De schuilkelders waren voor Samuel geen voedingsbodem van bitterheid
Hij was 21, denk ik, toen ik hem ontmoette, in Libanon. Laten we hem Samuel noemen. Hij had een eigen zaakje in elektronica en met wat hij daar verdiende betaalde hij zijn studie. Hij was een volgeling van Jezus en actief in het studentenwerk. Hij leidde bijbelstudies, en dacht mee over de toekomst van de studentenbeweging en trainde jonge nieuwe leiders. Ik was onder de indruk van hem.
Als je zijn levensverhaal ziet, was het helemaal niet vanzelfsprekend dat hij zo’n toegewijde volgeling van Jezus was. Als dat überhaupt ooit vanzelfsprekend is. Samuel was geboren tijdens de Libanese burgeroorlog (1975-1990). Hij woonde met zijn ouders in Beiroet. Zijn woonwijk was regelmatig doelwit van bombardementen en beschietingen. Al besefte hij er als jongetje van twee of drie nog niet veel van, hij bracht veel tijd door in de schuilkelder.
Op een dag sloeg het noodlot toe. Tijdens een pauze in de bombardementen ging het gezin even naar buiten voor frisse lucht, om voorraden in te slaan. Net op dat moment sloeg een granaat in, dicht bij hun huis. Samuels vader was op slag dood, Samuel raakte gewond door een scherf en zijn moeder zag het gebeuren.

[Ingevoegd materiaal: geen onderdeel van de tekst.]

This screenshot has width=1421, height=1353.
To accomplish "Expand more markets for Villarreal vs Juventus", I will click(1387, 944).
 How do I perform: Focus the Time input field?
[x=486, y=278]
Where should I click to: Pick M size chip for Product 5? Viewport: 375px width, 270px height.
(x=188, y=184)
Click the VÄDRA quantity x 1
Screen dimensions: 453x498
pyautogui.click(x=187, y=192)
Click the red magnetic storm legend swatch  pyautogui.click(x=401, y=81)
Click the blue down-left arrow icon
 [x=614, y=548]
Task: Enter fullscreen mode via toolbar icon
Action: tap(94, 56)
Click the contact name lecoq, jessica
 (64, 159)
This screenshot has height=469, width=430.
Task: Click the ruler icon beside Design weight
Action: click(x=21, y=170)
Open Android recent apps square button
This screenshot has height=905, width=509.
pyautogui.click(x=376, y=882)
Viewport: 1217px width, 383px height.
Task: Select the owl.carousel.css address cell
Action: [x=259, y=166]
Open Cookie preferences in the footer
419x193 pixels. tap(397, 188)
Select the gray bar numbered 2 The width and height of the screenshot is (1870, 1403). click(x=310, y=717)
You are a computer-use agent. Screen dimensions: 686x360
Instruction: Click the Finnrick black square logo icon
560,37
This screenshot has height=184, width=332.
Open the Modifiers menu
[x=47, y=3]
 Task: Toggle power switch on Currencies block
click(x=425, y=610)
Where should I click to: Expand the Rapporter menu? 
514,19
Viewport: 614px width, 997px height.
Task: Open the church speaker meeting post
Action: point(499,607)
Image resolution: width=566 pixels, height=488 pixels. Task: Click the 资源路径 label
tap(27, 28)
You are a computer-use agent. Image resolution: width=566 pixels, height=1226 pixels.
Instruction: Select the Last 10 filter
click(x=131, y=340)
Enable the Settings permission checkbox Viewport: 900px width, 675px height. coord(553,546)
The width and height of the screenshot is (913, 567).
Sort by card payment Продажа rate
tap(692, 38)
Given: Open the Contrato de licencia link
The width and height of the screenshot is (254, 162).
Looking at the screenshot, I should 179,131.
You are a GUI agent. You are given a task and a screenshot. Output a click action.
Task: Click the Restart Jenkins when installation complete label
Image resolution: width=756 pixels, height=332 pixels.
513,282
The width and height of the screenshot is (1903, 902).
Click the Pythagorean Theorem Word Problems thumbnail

Met haar man verloor ze ook de glans van haar leven. Samuel draagt tot vandaag de herinnering aan die dag met zich mee in de vorm vaneen groot litteken. Je zou zeggen, dat is een voedingsbodem voor bitterheid.
Onverklaarbaar mild
Niet voor Samuel. Hoe en waarom, dat kan ik niet logisch verklaren. Door de mensen om hem heen, de christelijke gemeente waar hij bij hoorde en vooral ook de christelijke studentenbeweging (IFES) waarmee hij in aanraking kwam, heeft hij de genade van God geproefd. Dat heeft hem een zekere genezing gegeven en mild gemaakt, ondanks dat het gemis van zijn vader zijn leven lang met hem mee zal gaan.
Het heeft hem ook het verlangen gegeven om die liefde in Christus te delen met vele andere studenten, die net als hij op de een of andere manier geraakt en getraumatiseerd zijn geraakt door de burgeroorlog.
De laatste weken moet ik vaak aan Samuel denken. Er zijn velen in Oekraïne die veel tijd doorbrengen in schuilkelders, die alles kwijt zijn geraakt en net als Samuel een vader, of als zijn moeder een man hebben verloren.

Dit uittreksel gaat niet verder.